TASK ITEM
Which lines should be repeated? Exactly the one containing "Task: Collapse all" and every line after it through the end of the entries below.
##### DATA TO USE #####
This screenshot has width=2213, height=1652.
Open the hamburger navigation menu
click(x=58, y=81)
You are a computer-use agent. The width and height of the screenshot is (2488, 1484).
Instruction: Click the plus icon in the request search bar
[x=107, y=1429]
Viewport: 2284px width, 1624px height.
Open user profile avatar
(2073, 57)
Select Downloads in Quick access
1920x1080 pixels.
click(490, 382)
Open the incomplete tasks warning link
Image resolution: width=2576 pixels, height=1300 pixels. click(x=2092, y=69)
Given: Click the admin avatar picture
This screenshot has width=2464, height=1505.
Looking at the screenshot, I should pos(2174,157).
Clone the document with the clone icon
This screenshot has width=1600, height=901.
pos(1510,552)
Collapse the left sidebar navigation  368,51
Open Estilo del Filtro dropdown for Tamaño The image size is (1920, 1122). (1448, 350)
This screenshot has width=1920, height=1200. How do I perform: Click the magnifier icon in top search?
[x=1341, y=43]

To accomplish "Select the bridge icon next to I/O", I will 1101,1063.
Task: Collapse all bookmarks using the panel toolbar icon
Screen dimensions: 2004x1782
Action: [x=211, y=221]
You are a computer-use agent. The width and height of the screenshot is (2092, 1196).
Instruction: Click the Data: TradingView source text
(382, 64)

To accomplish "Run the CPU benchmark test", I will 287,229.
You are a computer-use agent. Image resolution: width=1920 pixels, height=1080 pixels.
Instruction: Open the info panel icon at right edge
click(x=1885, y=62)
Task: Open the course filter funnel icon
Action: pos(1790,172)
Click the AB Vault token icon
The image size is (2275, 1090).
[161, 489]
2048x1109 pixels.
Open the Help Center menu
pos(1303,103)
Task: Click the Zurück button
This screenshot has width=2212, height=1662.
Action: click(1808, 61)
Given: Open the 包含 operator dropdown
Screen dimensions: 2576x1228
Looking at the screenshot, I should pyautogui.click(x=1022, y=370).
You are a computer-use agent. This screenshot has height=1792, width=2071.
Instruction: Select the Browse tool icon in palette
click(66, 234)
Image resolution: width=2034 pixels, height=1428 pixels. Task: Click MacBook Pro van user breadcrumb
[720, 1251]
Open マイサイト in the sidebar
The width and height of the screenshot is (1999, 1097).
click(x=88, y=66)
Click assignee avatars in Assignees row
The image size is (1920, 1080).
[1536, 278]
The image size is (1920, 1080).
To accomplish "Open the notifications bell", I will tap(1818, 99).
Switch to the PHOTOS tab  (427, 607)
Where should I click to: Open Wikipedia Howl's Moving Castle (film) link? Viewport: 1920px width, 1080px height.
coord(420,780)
#####
ANSWER TO THIS PROBLEM
Task: Collapse all bookmarks using the panel toolbar icon
Screen dimensions: 2004x1782
Action: [x=211, y=221]
You are a computer-use agent. The width and height of the screenshot is (2092, 1196).
Instruction: Click the Data: TradingView source text
(382, 64)

To accomplish "Run the CPU benchmark test", I will 287,229.
You are a computer-use agent. Image resolution: width=1920 pixels, height=1080 pixels.
Instruction: Open the info panel icon at right edge
click(x=1885, y=62)
Task: Open the course filter funnel icon
Action: pos(1790,172)
Click the AB Vault token icon
The image size is (2275, 1090).
[161, 489]
2048x1109 pixels.
Open the Help Center menu
pos(1303,103)
Task: Click the Zurück button
This screenshot has width=2212, height=1662.
Action: click(1808, 61)
Given: Open the 包含 operator dropdown
Screen dimensions: 2576x1228
Looking at the screenshot, I should pyautogui.click(x=1022, y=370).
You are a computer-use agent. This screenshot has height=1792, width=2071.
Instruction: Select the Browse tool icon in palette
click(66, 234)
Image resolution: width=2034 pixels, height=1428 pixels. Task: Click MacBook Pro van user breadcrumb
[720, 1251]
Open マイサイト in the sidebar
The width and height of the screenshot is (1999, 1097).
click(x=88, y=66)
Click assignee avatars in Assignees row
The image size is (1920, 1080).
[1536, 278]
The image size is (1920, 1080).
To accomplish "Open the notifications bell", I will tap(1818, 99).
Switch to the PHOTOS tab  (427, 607)
Where should I click to: Open Wikipedia Howl's Moving Castle (film) link? Viewport: 1920px width, 1080px height.
coord(420,780)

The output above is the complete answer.